Print version ISSN 0120-0062

Ideas y Valores vol.57 no.137 Bogotá May/Aug. 2008

 

Carrasco, E. "Heidegger y el cristianismo", Revista de Filosofía. Universidad de Chile 60 (2004): 29-56.

 


El artículo de Eduardo Carrasco se propone reconstruir la historia de la relación entre cristianismo y filosofía tal como ésta es narrada por Heidegger dentro del marco de la historia del ser. Para ello, Carrasco ubica los diferentes momentos del cristianismo dentro de esta historia y, a la diáfana y cuidadosa manera de un tejido de filigrana, articula los distintos momentos de la interpretación que Heidegger hace de la decisiva influencia de la dogmática cristiana en la filosofía de Occidente. Tal trabajo reconstructivo busca aclarar la comprensión de lo que Heidegger ha llamado el "nuevo comienzo" de un "pensar" que, al superar el olvido del ser o "metafísica", característico de la filosofía, superaría necesariamente el cristianismo, si es que entendemos por "cristianismo" la dogmática que afianza una respuesta, sin siquiera haberse hecho la pregunta por ser y haciéndola imposible.

Aclaro que éste es el sentido en que debe entenderse "cristianismo" en el artículo en mención, en el cual el autor no entra a cuestionar la concepción implícita en el uso de esta palabra por parte de Heidegger. Semejante cuestión, replicaría probablemente Carrasco, caería fuera del marco limitado de un trabajo que, si bien puede servir de introducción al tema de las relaciones entre el pensamiento de Heidegger y el cristianismo, no pretende de ninguna manera ofrecer una cabal comprensión de lo que podríamos sin duda considerar un complejo asunto.

_Objetivos_
(a) Imprime el fragmento de la reseña sobre Heidegger y el cristianismo que empieza en "Ideas y Valores vol.57 no.137 Bogotá May/Aug. 2008" y termina en "60 (2004): 29-56.".
(b) Según la reseña sobre Heidegger y el cristianismo, ¿en qué revista y en qué año se publicó el artículo de Eduardo Carrasco?
(c) Escribe la parte siguiente de la reseña sobre Heidegger y el cristianismo, a partir de su última oración.
Las filas que vienen a continuación no son necesarias.

_Datos extraídos_
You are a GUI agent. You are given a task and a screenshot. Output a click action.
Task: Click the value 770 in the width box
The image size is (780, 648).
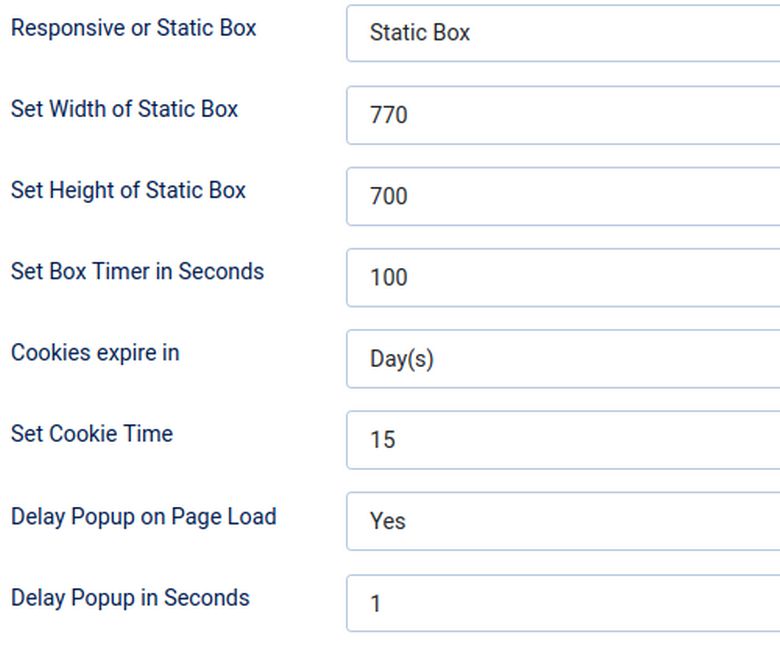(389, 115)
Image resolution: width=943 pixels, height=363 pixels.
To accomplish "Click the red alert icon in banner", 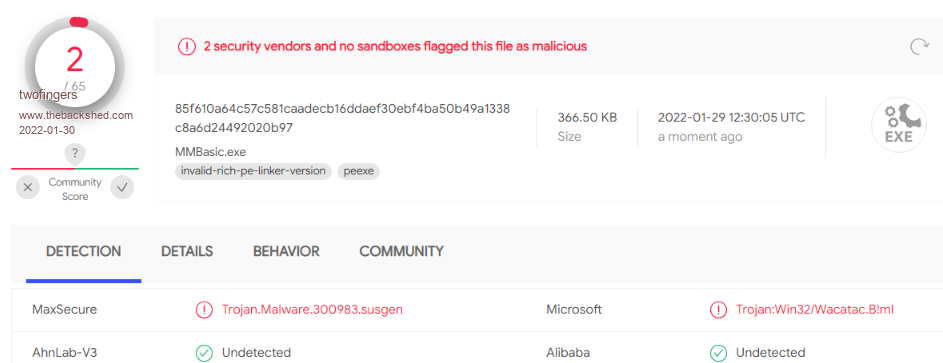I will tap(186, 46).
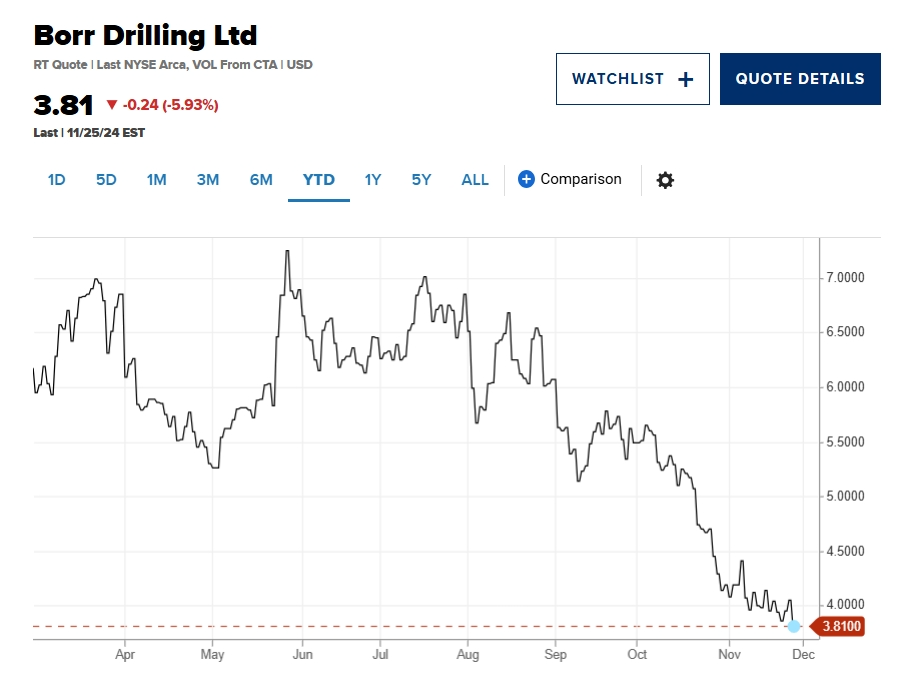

_Resultados_
(a)
Ideas y Valores vol.57 no.137 Bogotá May/Aug. 2008

 

Carrasco, E. "Heidegger y el cristianismo", Revista de Filosofía. Universidad de Chile 60 (2004): 29-56.

(b) En la Revista de Filosofía de la Universidad de Chile, en 2004.

(c)
"Filosofía", aclara al comenzar el propio Carrrasco, es una palabra que termina siendo usada por Heidegger para nombrar esa forma peculiar del pensamiento metafísico dominante en Occidente a partir de Platón, una suerte de pensamiento intermedio no asimilable al inicio griego del pensar con Parménides o Heráclito, ni tampoco a formas que pudieran surgir posteriormente, a manera de "nuevo comienzo". Se trata de un pensamiento que "se mueve a partir de la diferencia ontológica, sin llegar a pensarla", "piensa el ser del ente, sin llegar a ocuparse de la pregunta por el ser mismo", es "onto-teología", en cuanto "interpreta el ser del ente comprendiendo como su fundamento un ente superior" y es, en últimas, olvido del ser (cf. 30).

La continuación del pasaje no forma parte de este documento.